● **EXTRACTED MATERIAL**
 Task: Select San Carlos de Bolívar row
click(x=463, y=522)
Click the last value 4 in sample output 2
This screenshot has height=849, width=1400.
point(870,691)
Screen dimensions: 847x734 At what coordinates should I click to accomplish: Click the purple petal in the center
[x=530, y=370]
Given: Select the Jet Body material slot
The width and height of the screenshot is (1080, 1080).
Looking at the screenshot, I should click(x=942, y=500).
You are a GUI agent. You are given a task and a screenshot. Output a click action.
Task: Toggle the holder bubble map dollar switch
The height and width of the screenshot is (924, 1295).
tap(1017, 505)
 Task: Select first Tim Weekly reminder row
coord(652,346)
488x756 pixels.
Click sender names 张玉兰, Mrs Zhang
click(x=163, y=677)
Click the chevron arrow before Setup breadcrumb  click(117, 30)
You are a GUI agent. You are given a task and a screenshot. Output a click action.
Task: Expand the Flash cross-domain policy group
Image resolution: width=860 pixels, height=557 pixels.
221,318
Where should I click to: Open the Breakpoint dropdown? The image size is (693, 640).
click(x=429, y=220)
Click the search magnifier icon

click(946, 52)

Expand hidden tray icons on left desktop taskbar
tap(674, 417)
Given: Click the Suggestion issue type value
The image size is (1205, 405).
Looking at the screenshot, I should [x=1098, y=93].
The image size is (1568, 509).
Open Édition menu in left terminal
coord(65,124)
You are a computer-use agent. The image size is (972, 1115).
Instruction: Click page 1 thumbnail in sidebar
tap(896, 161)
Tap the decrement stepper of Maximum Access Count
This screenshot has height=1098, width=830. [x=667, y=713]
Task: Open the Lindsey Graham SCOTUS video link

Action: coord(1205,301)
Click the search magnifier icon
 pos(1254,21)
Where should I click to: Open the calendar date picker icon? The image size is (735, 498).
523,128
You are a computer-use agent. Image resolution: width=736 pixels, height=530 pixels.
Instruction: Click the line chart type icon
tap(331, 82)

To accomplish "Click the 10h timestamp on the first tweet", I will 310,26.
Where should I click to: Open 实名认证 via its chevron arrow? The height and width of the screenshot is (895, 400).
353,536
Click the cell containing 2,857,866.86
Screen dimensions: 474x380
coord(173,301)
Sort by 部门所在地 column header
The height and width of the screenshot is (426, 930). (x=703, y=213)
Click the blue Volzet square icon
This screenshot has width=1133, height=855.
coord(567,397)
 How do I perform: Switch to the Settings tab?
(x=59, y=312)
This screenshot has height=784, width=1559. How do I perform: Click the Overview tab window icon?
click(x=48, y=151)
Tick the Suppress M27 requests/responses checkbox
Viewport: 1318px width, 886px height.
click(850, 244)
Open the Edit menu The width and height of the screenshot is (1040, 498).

● **STATED PROBLEM**
Lay out everything from the first of the rows above down to and including the line containing "coord(65,124)" as a JSON list of strings, one string per line. Leave out blank lines.

● **PROBLEM SOLUTION**
[
  " Task: Select San Carlos de Bolívar row",
  "click(x=463, y=522)",
  "Click the last value 4 in sample output 2",
  "This screenshot has height=849, width=1400.",
  "point(870,691)",
  "Screen dimensions: 847x734 At what coordinates should I click to accomplish: Click the purple petal in the center",
  "[x=530, y=370]",
  "Given: Select the Jet Body material slot",
  "The width and height of the screenshot is (1080, 1080).",
  "Looking at the screenshot, I should click(x=942, y=500).",
  "You are a GUI agent. You are given a task and a screenshot. Output a click action.",
  "Task: Toggle the holder bubble map dollar switch",
  "The height and width of the screenshot is (924, 1295).",
  "tap(1017, 505)",
  " Task: Select first Tim Weekly reminder row",
  "coord(652,346)",
  "488x756 pixels.",
  "Click sender names 张玉兰, Mrs Zhang",
  "click(x=163, y=677)",
  "Click the chevron arrow before Setup breadcrumb  click(117, 30)",
  "You are a GUI agent. You are given a task and a screenshot. Output a click action.",
  "Task: Expand the Flash cross-domain policy group",
  "Image resolution: width=860 pixels, height=557 pixels.",
  "221,318",
  "Where should I click to: Open the Breakpoint dropdown? The image size is (693, 640).",
  "click(x=429, y=220)",
  "Click the search magnifier icon",
  "click(946, 52)",
  "Expand hidden tray icons on left desktop taskbar",
  "tap(674, 417)",
  "Given: Click the Suggestion issue type value",
  "The image size is (1205, 405).",
  "Looking at the screenshot, I should [x=1098, y=93].",
  "The image size is (1568, 509).",
  "Open Édition menu in left terminal",
  "coord(65,124)"
]